There’s more to say here. We could turn the argument on its head: if God exists and has designed us to connect with him, then we’re actually functioning properly when we’re directed toward belief in God. We can agree that natural/physical processes partly contribute to commitment to God. In that case, the basic argument of Dawkins and Dennett could actually support the idea that religious believers are functioning decently and in order.
On top of this, we’re left wondering why people would think up gods and spirits in the first place. Why would humans voluntarily sacrifice their lives for some intangible realm? Maybe it’s because the physical domain doesn’t contain the source of coherence, order, morality, meaning, and guidance for life. Humans, though embodied, are moral, spiritual beings; they’re able to rise above the physical and biological to reflect on it and their condition. This can result in the search for a world-transcending God.
Attempts by these New Atheists to explain away theology as a useful fiction or, worse, a harmful delusion fall short of telling us why the religious impulse is so deeply embedded. If God exists, however, we have an excellent reason as to why religious fervor should exist.
(Paul Copan, Is God a Moral Monster?, pp. 29-30 (Baker Books, 2011) (emphases in original).)
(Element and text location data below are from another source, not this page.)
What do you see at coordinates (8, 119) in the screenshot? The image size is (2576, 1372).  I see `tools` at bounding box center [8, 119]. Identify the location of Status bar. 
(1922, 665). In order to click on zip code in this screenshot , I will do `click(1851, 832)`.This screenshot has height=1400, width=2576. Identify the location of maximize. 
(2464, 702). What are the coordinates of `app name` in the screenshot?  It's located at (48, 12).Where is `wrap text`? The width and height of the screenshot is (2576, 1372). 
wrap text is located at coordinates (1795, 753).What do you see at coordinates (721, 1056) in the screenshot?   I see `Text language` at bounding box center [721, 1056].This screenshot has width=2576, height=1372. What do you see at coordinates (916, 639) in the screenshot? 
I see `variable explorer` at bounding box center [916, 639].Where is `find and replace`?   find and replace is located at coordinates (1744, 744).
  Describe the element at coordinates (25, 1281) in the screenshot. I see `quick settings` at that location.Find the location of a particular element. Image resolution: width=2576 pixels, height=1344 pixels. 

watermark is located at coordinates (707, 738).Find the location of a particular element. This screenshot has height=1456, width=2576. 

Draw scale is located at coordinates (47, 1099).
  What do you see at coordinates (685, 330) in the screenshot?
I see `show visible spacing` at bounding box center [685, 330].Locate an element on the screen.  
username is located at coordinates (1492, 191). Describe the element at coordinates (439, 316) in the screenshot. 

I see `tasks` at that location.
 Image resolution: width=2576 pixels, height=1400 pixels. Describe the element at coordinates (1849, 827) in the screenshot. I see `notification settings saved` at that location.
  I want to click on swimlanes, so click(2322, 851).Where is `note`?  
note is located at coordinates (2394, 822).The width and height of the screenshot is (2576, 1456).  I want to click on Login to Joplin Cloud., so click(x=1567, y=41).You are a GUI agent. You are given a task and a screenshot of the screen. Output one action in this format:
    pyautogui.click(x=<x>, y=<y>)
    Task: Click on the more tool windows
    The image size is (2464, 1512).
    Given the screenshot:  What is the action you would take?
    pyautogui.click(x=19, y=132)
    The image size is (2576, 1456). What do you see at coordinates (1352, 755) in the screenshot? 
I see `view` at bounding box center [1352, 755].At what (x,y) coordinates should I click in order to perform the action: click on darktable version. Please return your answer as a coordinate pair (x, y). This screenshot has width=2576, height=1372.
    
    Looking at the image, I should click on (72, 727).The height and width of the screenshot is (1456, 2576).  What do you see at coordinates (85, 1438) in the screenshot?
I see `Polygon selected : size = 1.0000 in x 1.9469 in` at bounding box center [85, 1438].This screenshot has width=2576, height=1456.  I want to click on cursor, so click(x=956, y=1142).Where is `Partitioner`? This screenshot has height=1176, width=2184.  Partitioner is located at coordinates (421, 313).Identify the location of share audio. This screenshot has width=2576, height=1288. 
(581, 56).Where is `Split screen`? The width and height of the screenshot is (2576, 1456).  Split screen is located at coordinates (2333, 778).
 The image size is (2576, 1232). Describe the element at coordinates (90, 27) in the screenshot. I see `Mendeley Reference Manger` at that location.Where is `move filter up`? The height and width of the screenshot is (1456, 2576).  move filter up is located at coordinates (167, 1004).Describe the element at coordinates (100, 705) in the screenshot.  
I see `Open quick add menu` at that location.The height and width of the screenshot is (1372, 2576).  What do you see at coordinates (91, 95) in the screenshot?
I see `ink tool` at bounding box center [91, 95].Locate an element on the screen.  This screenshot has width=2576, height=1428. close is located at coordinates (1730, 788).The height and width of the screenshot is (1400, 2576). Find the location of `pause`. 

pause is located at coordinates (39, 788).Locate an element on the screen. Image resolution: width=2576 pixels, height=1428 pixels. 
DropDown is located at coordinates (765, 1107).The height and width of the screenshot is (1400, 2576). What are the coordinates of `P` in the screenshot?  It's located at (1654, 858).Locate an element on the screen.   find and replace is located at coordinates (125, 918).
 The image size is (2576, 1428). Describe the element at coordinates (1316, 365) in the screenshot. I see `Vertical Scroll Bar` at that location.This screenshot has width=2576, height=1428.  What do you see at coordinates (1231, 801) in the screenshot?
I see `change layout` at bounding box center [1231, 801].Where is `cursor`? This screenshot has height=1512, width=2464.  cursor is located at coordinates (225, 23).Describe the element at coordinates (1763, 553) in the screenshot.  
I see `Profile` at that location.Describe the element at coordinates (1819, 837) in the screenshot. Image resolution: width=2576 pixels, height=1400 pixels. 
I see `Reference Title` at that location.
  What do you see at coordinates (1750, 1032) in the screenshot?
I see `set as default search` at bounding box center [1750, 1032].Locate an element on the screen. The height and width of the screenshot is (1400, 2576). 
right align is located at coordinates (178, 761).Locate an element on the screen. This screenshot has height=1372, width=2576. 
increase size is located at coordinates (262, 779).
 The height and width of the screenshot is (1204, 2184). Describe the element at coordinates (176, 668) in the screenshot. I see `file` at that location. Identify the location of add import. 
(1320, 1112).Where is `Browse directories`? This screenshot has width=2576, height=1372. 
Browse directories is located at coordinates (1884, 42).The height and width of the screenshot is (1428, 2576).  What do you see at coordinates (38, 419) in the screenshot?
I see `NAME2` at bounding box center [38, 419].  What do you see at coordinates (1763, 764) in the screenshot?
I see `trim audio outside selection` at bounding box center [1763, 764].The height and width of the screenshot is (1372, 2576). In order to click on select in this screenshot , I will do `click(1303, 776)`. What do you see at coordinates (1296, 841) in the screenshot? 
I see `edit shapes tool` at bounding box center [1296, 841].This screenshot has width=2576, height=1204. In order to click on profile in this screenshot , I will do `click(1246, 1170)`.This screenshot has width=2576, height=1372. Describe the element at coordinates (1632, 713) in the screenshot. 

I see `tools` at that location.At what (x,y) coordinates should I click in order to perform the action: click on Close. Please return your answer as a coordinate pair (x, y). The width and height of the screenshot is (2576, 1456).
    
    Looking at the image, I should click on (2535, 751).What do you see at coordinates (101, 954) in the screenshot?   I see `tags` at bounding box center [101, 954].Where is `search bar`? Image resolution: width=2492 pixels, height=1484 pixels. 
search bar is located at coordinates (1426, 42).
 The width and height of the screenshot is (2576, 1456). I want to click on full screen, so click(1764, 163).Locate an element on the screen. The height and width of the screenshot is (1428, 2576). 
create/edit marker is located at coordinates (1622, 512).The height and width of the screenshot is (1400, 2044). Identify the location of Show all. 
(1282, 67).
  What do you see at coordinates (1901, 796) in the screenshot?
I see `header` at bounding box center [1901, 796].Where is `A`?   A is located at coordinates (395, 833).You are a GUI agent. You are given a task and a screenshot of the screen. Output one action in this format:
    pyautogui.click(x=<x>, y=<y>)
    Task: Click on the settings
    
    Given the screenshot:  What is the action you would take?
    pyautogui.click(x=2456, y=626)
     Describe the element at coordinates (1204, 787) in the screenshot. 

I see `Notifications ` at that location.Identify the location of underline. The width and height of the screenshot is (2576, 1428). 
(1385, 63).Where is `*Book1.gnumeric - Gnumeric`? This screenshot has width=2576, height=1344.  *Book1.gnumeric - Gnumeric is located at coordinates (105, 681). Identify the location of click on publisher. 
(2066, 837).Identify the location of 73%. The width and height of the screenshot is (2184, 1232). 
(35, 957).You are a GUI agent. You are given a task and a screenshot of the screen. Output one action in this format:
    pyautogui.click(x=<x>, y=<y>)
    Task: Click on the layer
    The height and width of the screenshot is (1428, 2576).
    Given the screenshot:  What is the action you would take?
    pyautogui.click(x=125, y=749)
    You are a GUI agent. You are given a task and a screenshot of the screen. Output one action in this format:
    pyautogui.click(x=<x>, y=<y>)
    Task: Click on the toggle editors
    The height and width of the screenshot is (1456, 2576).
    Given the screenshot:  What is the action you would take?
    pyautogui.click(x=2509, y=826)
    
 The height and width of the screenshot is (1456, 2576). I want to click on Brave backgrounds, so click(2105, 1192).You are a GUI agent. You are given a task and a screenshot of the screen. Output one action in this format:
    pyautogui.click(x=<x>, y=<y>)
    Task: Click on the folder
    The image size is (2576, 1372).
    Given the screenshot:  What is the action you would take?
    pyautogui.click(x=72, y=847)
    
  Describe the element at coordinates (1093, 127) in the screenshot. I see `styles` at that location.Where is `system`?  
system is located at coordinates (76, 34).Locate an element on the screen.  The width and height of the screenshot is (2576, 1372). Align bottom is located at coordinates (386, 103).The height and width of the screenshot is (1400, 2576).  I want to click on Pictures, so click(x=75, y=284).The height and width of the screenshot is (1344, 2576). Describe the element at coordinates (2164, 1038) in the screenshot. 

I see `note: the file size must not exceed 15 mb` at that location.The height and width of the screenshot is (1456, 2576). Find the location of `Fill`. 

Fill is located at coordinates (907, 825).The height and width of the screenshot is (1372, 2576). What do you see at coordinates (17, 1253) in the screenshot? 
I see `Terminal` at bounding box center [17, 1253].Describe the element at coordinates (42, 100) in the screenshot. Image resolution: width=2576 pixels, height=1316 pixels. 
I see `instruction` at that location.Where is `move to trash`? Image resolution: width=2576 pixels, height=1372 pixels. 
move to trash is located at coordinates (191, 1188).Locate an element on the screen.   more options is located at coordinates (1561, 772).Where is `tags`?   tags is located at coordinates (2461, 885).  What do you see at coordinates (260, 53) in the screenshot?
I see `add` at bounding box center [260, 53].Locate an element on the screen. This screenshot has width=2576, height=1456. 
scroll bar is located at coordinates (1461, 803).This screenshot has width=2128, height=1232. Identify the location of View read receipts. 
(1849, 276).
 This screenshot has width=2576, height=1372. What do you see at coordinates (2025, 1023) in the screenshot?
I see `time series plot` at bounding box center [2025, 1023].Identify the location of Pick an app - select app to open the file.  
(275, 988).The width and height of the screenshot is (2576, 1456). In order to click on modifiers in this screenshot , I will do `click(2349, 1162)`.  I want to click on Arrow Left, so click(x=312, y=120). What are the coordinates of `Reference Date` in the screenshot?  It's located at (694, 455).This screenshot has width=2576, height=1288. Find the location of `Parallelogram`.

Copan is exactly right: If God exists then we would predict that humans should have this innate tendency toward religiosity. Critics of religion will forever chase inadequate explanations for these religious tendencies. Science 2.0 gives a good example of this fruitless thinking:
If a tendency to believe in the reality of an intangible network is so deeply wired into humanity, the implication is that it must have an evolutionary purpose. Social scientists have long believed that the emotional depth and complexity of the human mind means that mindful, self-aware people necessarily suffer from deep existential dread. Spiritual beliefs evolved over thousands of years as nature’s way to help us balance this out and go on functioning.
So religion evolved to help us cope with the reality that we really live in a meaningless universe? How convenient that is for those who believe we live in a meaningless universe! But why should anyone feel “existential dread” in the first place, if not for the fact that we long for something greater and beyond our mortal lives? Why is that longing for greater purpose there in the first place? This argument reduces to “religion evolved to meet a need” without, however, bothering to explain where the need itself came from.
Well, where does it come from? Perhaps the answer was given by a different Pascal — not Pascal Boyer but Blaise Pascal. Centuries ago, he argued that if we find a “God-shaped vacuum” (a popular but apt paraphrase of his view) in the human heart, that is simply because God put it there.